Accuracy / recall curve

Confusion matrix

I chose a very simple representation of the confusion matrix (not in the form of a matrix !), because it is more adapted to datasets with lots of classes. For each class, the top 10 most represented classes are displayed, with their respective %.

Related jobs

I added a "Related jobs" section on each job show view. It displays the jobs which depends on the current job. For example, models trained on a specific dataset, evaluations ran on a specific model.

Let me know what you think, critiques and comments are more than welcome.

jcohenpersonal · 2015-06-08T19:44:15Z

Cool!

It would be nice to have the option to view the confusion matrix in either bullet-point format, or as a color-coded table (color of cell to indicate percentages, like white = 0, green = 100, with a gradient in between).

flx42 · 2015-06-08T20:57:54Z

Please squash your patches.

lukeyeager · 2015-06-08T23:51:24Z

Thanks for the contribution, @groar! I hope we can get this merged soon.

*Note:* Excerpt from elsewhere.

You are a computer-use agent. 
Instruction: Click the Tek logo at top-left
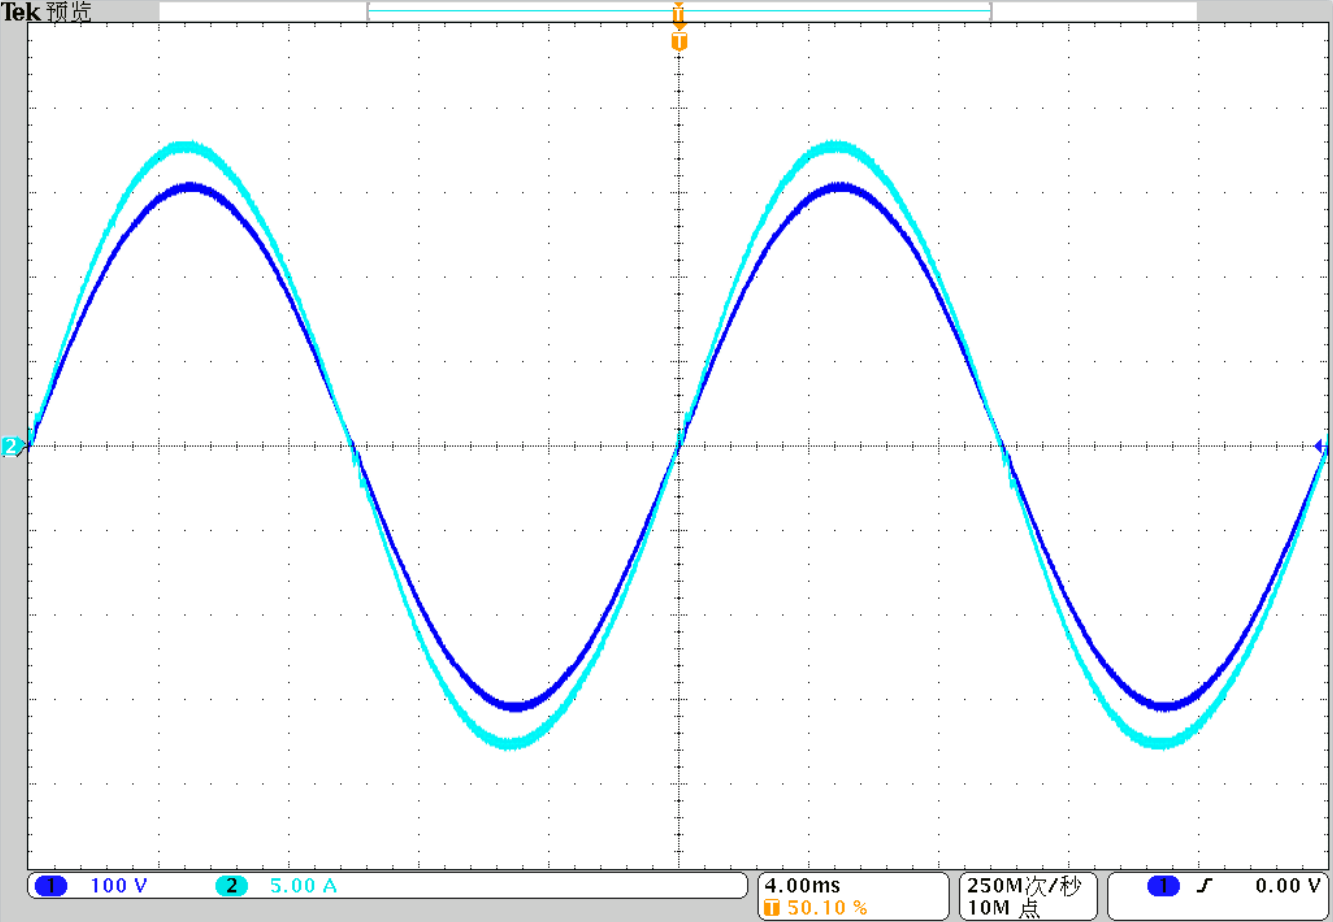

lukeyeager · 2015-06-08T23:57:21Z

When I try to evaluate AlexNet trained on ImageNet, I get this error:

Traceback (most recent call last):
File "/home/lyeager/digits/tools/compute_accuracy.py", line 223, in <module>
    args['resize_mode']):
File "/home/lyeager/digits/tools/compute_accuracy.py", line 162, in compute_accuracy
    probas[i] = net.predict([input_image], oversample=False)
File "/home/lyeager/digits/tools/compute_accuracy.py", line 79, in predict
    self.image_dims[0], self.image_dims[1], inputs[0].shape[2]),
IndexError: tuple index out of range

When I try to evaluate LeNet trained on MNIST, I get this error (probably something to do with grayscale images?):

Traceback (most recent call last):
File "/home/lyeager/digits/tools/compute_accuracy.py", line 223, in <module>
    args['resize_mode']):
File "/home/lyeager/digits/tools/compute_accuracy.py", line 147, in compute_accuracy
    raw_scale=255)
File "/home/lyeager/digits/tools/compute_accuracy.py", line 56, in __init__
    self.transformer.set_channel_swap(in_, channel_swap)
File "/home/lyeager/caffe/python/caffe/io.py", line 212, in set_channel_swap
    raise Exception('Channel swap needs to have the same number of '
Exception: Channel swap needs to have the same number of dimensions as the input channels.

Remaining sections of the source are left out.